Modern computer systems enable expanding application areas in many respects:
- Parallel computer networks make dealing with extremely complex algorithmic problems possible.
- The Internet realizes global exchange of information and could potentially be used as one giant parallel computing device.
- Wireless connected systems allow flexible communication between mobile stations.
- Hardware support for graphic applications enables real-time navigation in complex virtual scenes.
A special challenge is posed by computing systems consisting of heterogeneous components (e.g. differently powerful processors, storage devices or communication capabilities) with structural changes over time. Our research focuses on the algorithmic challenges imposed by the realization and efficient usage of such heterogeneous, dynamic systems.
Parallel Computing: Peer-to-Peer Based Web Computing
Computer networks can potentially supply nearly unlimited parallel computing power. However, the efficient use of these networks is an extremely complex problem. Meanwhile, our PUB-library is used by an international community of developers. Our Web computing library PUBWCL now goes one step further and uses the Internet as a parallel computer. Some of the main challenges are the peer-to-peer based construction and the necessary dynamic load balancing strategies.
Computer Graphics: Real-Time Navigation in Giant Scenes
In order to be able to navigate in a virtual three dimensional space and to give a realistic optical impression of the changing scene, enormous demands are imposed on the underlying data structures that handle the scene and facilitate the rendering of the individual pictures. Currently we focus on the development of methods for choosing the most efficient applicable rendering method during runtime, dependent on the position and viewing direction. First we work on methods that decide whether it is worthwhile to use culling methods. Moreover, we are exploring the capabilities of our algorithms in applications from Business Computing, in cooperation with partners from the Heinz Nixdorf Institute.

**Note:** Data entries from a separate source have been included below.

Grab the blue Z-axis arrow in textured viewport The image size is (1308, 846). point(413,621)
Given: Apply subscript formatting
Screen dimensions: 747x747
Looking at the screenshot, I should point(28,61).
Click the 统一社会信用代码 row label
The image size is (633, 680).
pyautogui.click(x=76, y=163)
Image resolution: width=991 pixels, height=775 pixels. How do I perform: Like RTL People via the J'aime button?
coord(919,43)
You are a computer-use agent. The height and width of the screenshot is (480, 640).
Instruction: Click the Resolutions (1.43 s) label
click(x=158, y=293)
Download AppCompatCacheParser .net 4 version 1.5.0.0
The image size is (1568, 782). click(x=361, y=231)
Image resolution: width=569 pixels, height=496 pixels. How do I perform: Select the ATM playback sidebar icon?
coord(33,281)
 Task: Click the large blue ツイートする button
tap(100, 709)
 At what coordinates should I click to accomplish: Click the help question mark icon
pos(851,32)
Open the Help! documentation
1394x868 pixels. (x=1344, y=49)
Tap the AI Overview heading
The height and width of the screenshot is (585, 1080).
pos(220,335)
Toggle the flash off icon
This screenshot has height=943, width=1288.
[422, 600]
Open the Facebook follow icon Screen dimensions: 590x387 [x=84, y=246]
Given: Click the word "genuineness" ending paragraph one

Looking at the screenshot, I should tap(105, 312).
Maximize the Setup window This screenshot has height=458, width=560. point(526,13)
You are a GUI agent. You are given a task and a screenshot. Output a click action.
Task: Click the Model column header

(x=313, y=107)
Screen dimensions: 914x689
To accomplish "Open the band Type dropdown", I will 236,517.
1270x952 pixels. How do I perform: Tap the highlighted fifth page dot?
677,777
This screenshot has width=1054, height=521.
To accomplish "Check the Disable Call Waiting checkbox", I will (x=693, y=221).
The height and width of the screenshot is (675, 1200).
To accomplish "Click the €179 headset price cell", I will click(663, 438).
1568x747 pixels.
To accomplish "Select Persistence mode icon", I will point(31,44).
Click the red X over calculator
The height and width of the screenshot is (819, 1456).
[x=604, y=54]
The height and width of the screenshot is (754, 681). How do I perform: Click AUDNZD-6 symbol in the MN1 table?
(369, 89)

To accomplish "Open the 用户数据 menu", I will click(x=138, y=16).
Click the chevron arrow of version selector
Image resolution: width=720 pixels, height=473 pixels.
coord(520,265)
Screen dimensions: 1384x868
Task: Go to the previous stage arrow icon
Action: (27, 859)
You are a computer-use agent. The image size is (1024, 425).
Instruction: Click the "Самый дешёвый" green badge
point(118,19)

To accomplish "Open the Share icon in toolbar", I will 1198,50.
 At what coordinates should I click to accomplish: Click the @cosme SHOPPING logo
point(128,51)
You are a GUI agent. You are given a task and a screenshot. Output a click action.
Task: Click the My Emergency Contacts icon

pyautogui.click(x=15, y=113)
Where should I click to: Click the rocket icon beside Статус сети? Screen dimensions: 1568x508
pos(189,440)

Local Strategies in Dynamic Networks: The New Challenge
Dynamic networks, i.e., networks whose nodes change their (geometric, geographic) position over time, play a major role in many areas: They can, e.g., be used as data structures for moving objects in Computer Graphics, as models for wireless mobile communication networks or as mobility patterns for robotic explorations. We investigate the exploration of an unknown terrain by a large group of robots as an example application scenario. Again, the task to design local strategies that yield globally good behavior is a major challenge.
Algorithmic Game Theory and Pricing
Algorithmic pricing encompasses a wide range of combinatorial optimization problems with applications in the computation of revenue maximizing pricing schemes based on data about the preferences of potential customers, as well as the design of incentive compatible auction mechanisms for strategic settings - one of the fundamental problems of algorithmic game theory. We consider algorithmic aspects of these problems with a focus on approximation and randomization techniques - two central paradigms in the design and analysis of algorithms.
Randomization: A Basic Algorithmic Technique
The algorithmic work described above has shown us that using randomized procedures can produce amazing gain in efficiency. Therefore we systematically study the potential of randomized algorithms and develop or apply methods of probability theory for analyzing them.
Our Teaching: Closely Linked to Research
Our courses cover methods and concepts of the development and analysis of efficient algorithms. We also run project groups and support diploma theses that extend and apply our theoretical insights in order to design efficient algorithms and libraries.